### Saved data entries
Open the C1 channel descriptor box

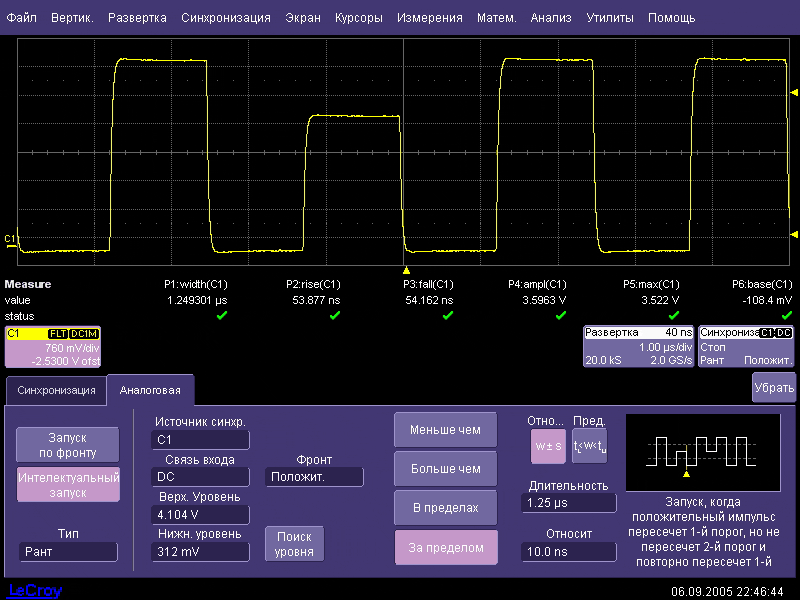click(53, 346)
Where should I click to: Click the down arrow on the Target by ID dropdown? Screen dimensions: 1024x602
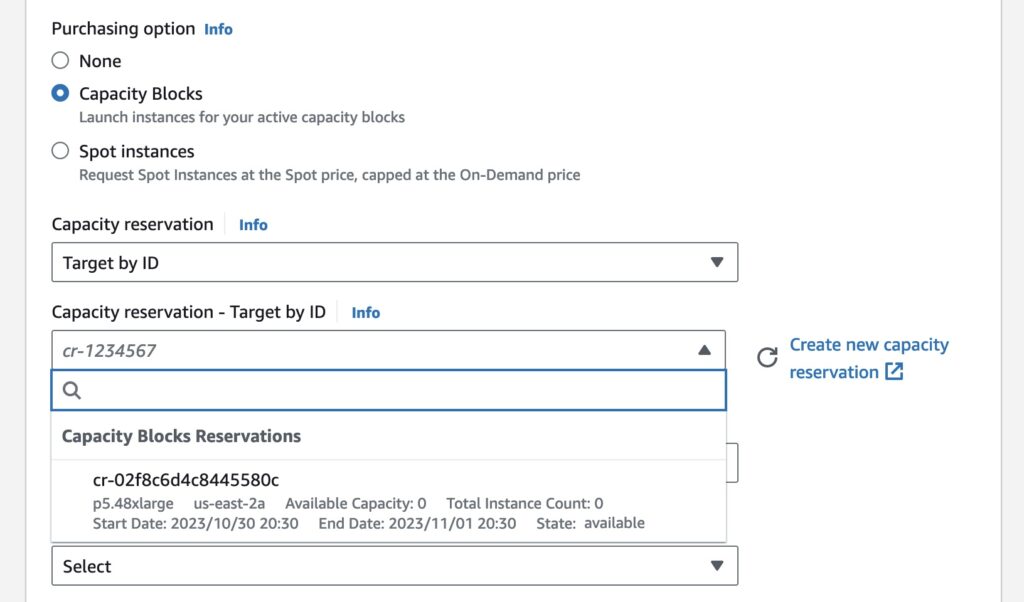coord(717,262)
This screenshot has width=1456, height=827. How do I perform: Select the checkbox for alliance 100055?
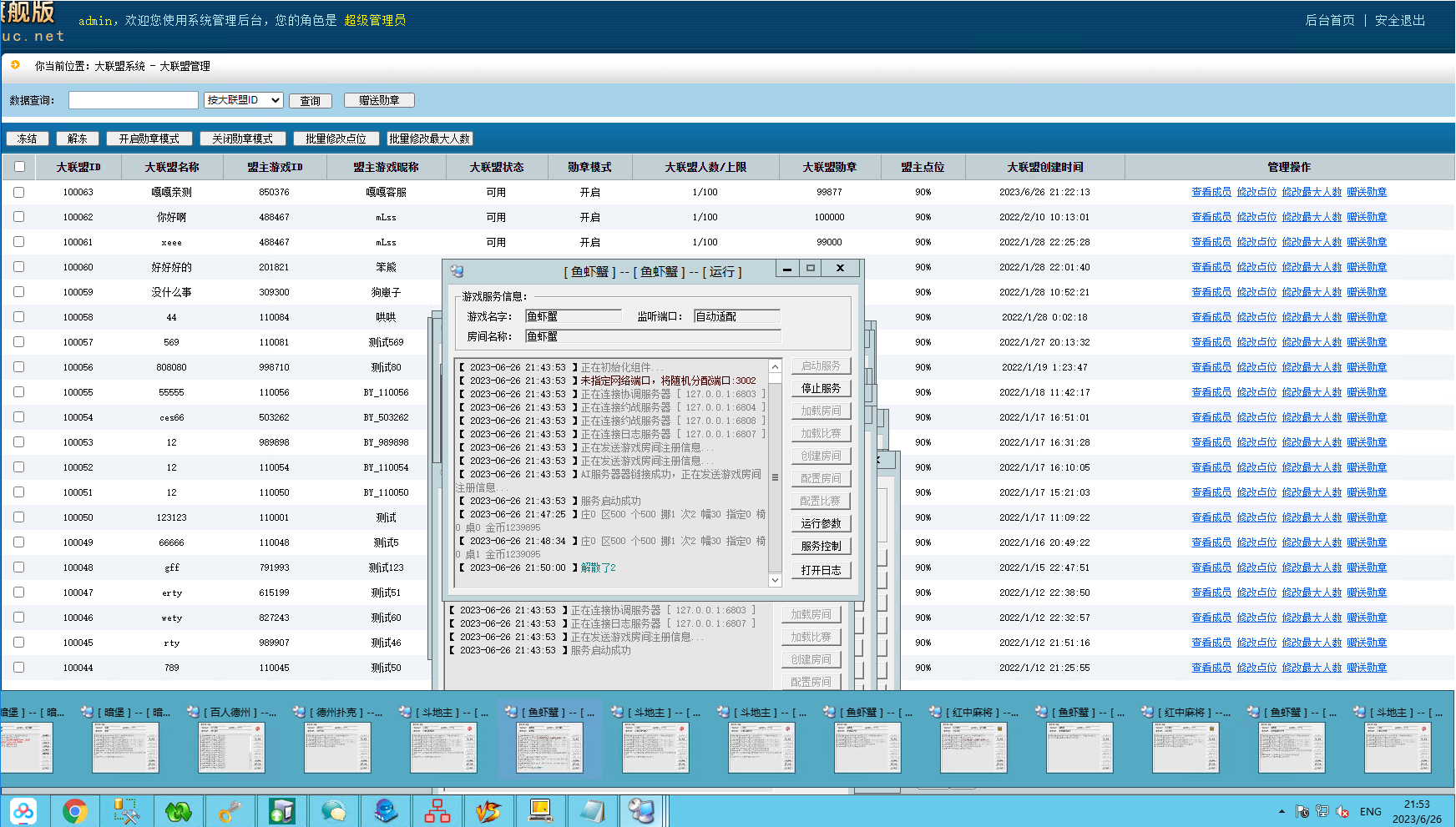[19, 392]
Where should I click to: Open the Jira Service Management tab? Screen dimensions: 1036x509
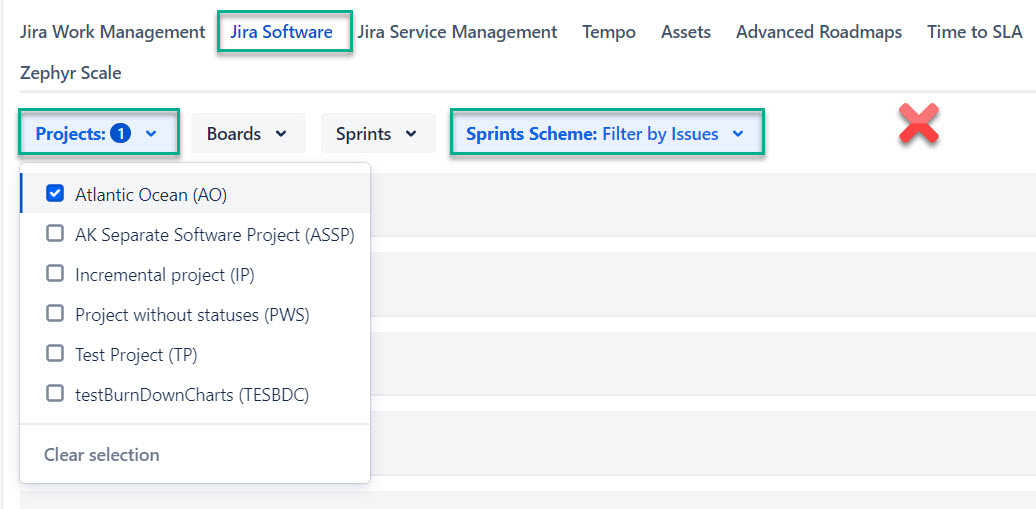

---

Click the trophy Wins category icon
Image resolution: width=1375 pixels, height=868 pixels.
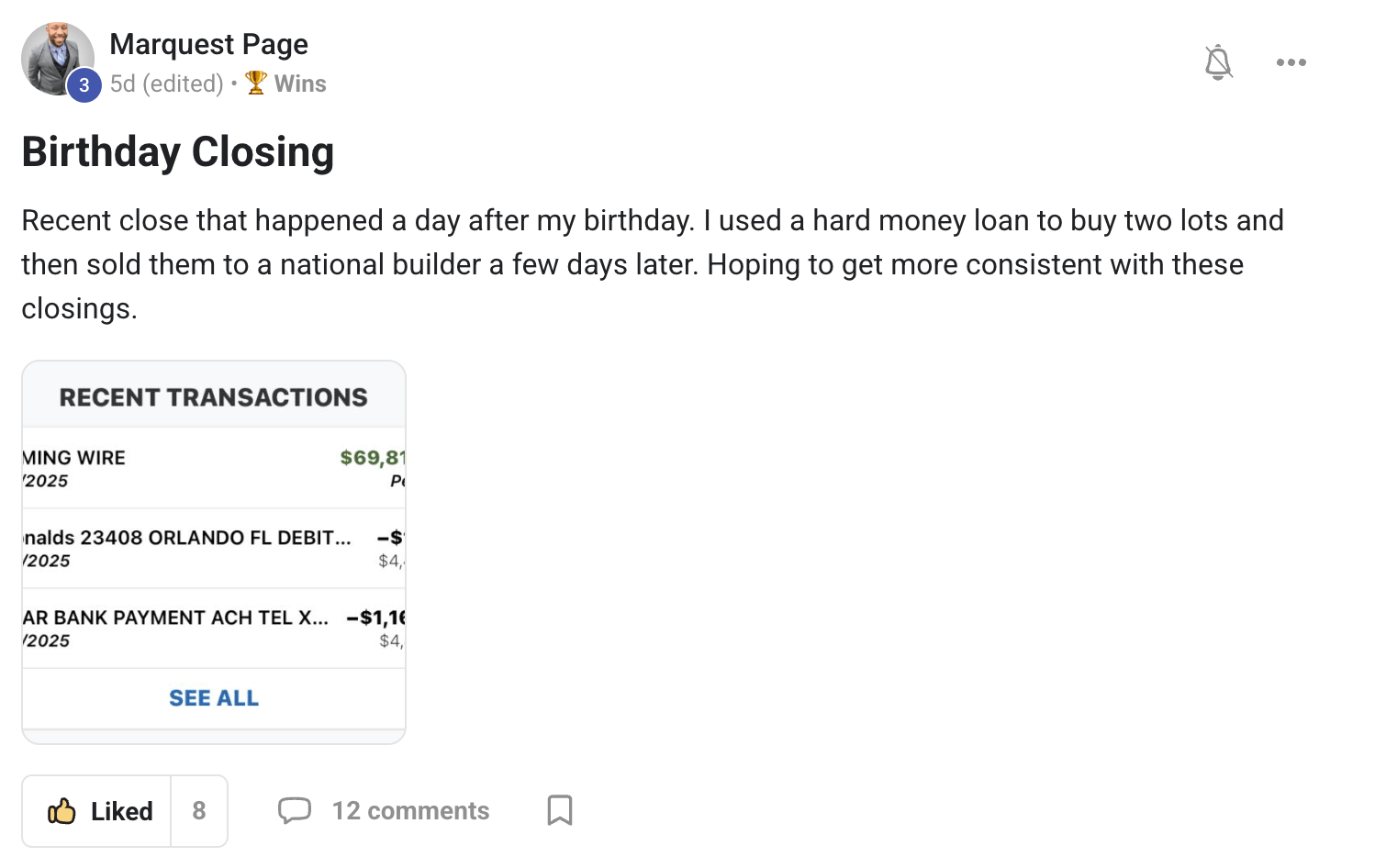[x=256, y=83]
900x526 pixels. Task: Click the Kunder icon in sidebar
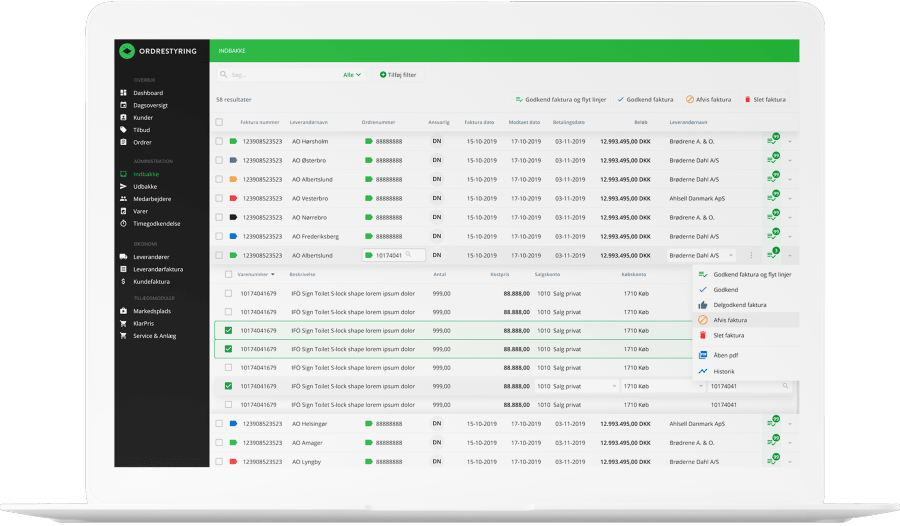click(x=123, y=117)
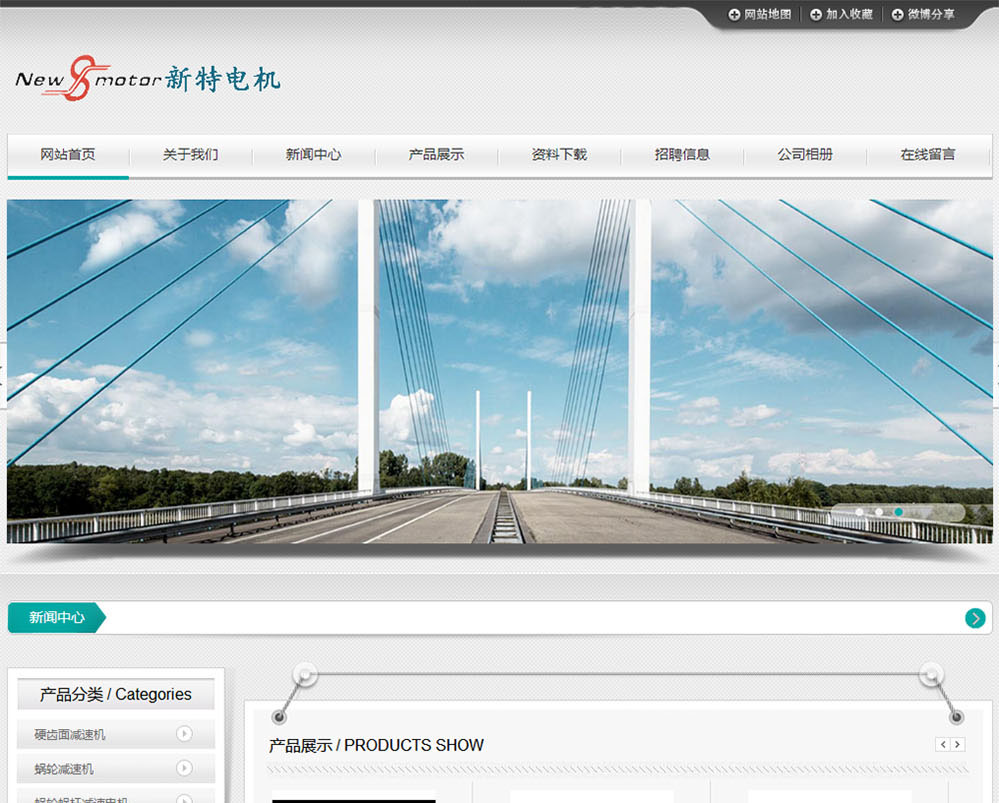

### WHAT THE TASK REQUIRES
From the records above, copy only the lines running from the line containing "Open the C1 channel descriptor box" to the line containing "Where should I click to: Open", both ends included. Leave the pictures out.

### ANSWER SECTION
Open the C1 channel descriptor box

click(53, 346)
Where should I click to: Click the down arrow on the Target by ID dropdown? Screen dimensions: 1024x602
coord(717,262)
This screenshot has width=1456, height=827. How do I perform: Select the checkbox for alliance 100055?
[19, 392]
Where should I click to: Open the Jira Service Management tab? Screen dimensions: 1036x509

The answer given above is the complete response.